[Directive] Retype the lines below verbatim, beginning with the line that contains "Describe the element at coordinates (1824, 1350)" and continuing through the line that contains "chart-title: UMAP on 30000 rows with highest ATC scor… is".

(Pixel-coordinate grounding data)
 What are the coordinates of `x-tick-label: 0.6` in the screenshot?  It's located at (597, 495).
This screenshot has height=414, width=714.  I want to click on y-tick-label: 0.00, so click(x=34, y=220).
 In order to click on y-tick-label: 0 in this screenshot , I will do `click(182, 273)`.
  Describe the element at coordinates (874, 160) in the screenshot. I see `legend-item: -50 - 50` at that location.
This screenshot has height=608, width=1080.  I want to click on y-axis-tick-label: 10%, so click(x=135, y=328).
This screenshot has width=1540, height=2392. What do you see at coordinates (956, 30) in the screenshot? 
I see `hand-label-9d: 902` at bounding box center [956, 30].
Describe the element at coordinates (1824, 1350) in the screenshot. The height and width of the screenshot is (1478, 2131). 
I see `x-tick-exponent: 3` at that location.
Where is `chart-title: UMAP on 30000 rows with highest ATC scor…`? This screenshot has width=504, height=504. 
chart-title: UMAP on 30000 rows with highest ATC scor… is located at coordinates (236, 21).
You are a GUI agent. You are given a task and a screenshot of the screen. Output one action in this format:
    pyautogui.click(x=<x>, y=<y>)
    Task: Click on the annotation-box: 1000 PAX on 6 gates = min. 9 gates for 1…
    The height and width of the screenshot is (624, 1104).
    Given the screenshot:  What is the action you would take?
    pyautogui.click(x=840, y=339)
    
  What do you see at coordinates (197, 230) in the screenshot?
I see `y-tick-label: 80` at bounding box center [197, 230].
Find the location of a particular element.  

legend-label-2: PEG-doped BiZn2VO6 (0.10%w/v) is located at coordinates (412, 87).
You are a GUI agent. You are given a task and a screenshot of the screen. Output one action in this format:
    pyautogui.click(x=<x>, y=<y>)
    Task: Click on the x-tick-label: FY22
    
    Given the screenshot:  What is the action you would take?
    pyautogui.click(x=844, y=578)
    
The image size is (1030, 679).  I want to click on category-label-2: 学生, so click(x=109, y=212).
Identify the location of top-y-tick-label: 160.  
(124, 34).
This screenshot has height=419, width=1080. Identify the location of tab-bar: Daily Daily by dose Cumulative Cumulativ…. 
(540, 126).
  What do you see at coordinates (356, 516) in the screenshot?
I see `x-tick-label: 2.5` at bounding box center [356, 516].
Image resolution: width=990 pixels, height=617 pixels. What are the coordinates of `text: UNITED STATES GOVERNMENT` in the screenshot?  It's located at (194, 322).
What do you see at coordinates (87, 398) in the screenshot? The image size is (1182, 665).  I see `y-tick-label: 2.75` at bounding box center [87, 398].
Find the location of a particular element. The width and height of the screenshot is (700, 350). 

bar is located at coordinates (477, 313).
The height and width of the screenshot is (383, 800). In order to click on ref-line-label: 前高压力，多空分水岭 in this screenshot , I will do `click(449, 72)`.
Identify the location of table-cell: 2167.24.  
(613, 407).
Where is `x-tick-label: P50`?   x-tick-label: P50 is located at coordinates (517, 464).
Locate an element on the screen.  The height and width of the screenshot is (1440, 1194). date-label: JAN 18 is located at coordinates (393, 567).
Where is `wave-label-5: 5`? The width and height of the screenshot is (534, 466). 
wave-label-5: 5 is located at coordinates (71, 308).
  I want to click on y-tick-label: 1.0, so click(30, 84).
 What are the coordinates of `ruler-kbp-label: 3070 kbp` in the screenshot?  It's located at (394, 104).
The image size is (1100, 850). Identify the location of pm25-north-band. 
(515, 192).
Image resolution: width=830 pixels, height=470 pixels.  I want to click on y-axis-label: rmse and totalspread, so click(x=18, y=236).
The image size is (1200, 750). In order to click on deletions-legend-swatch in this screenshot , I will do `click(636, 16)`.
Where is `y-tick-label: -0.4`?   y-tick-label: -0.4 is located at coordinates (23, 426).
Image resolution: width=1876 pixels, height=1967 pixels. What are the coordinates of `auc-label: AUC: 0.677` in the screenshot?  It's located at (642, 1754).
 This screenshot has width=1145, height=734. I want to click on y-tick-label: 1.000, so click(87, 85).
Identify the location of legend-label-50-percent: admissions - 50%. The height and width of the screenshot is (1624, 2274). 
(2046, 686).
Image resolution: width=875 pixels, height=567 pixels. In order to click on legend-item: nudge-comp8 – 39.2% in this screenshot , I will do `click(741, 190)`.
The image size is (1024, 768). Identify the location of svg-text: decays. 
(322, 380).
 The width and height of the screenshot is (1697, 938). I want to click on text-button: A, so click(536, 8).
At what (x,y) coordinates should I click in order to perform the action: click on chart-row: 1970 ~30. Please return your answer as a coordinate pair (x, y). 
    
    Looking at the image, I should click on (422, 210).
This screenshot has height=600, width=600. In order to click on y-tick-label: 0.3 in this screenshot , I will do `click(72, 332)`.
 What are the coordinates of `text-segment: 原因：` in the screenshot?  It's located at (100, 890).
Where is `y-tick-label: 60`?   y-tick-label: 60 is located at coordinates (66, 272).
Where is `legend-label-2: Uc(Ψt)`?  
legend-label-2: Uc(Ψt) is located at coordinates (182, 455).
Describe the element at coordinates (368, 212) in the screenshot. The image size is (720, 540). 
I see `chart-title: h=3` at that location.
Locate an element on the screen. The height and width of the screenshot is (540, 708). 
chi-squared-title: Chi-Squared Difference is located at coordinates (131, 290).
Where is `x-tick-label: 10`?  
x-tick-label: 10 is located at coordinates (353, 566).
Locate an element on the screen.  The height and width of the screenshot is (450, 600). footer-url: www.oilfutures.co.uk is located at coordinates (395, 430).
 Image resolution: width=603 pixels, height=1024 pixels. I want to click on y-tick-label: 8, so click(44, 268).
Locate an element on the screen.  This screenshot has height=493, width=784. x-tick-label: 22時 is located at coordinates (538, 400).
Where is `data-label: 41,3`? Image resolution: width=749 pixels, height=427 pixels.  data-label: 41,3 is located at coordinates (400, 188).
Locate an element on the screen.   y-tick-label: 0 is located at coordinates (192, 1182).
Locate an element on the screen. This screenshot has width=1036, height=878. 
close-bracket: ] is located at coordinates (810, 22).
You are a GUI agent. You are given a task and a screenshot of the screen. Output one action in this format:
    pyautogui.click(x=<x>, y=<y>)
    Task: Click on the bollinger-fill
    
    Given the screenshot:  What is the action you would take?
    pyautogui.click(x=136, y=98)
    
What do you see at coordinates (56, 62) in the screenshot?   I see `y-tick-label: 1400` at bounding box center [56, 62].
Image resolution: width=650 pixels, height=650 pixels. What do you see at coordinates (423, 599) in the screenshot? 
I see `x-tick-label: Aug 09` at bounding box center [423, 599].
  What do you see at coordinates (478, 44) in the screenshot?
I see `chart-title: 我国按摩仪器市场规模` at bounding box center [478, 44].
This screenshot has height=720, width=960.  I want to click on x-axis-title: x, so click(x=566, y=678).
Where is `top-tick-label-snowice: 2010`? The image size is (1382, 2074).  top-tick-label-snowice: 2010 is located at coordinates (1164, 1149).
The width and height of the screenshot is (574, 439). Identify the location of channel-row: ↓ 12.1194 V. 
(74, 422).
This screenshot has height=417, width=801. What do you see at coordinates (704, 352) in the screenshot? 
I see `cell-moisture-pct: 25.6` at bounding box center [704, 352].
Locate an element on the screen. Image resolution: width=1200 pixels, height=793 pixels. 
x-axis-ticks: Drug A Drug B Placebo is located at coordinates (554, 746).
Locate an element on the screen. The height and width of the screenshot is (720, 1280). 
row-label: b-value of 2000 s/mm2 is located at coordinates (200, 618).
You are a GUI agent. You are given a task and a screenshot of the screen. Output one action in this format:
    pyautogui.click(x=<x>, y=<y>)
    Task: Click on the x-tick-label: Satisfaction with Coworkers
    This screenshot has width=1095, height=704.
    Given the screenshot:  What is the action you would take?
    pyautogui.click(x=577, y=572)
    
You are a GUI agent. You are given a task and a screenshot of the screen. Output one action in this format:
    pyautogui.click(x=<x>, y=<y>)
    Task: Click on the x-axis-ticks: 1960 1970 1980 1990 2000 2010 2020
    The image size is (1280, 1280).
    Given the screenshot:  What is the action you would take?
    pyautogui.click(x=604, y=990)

[Your solution]
Describe the element at coordinates (1824, 1350) in the screenshot. The height and width of the screenshot is (1478, 2131). 
I see `x-tick-exponent: 3` at that location.
Where is `chart-title: UMAP on 30000 rows with highest ATC scor…`? This screenshot has width=504, height=504. 
chart-title: UMAP on 30000 rows with highest ATC scor… is located at coordinates (236, 21).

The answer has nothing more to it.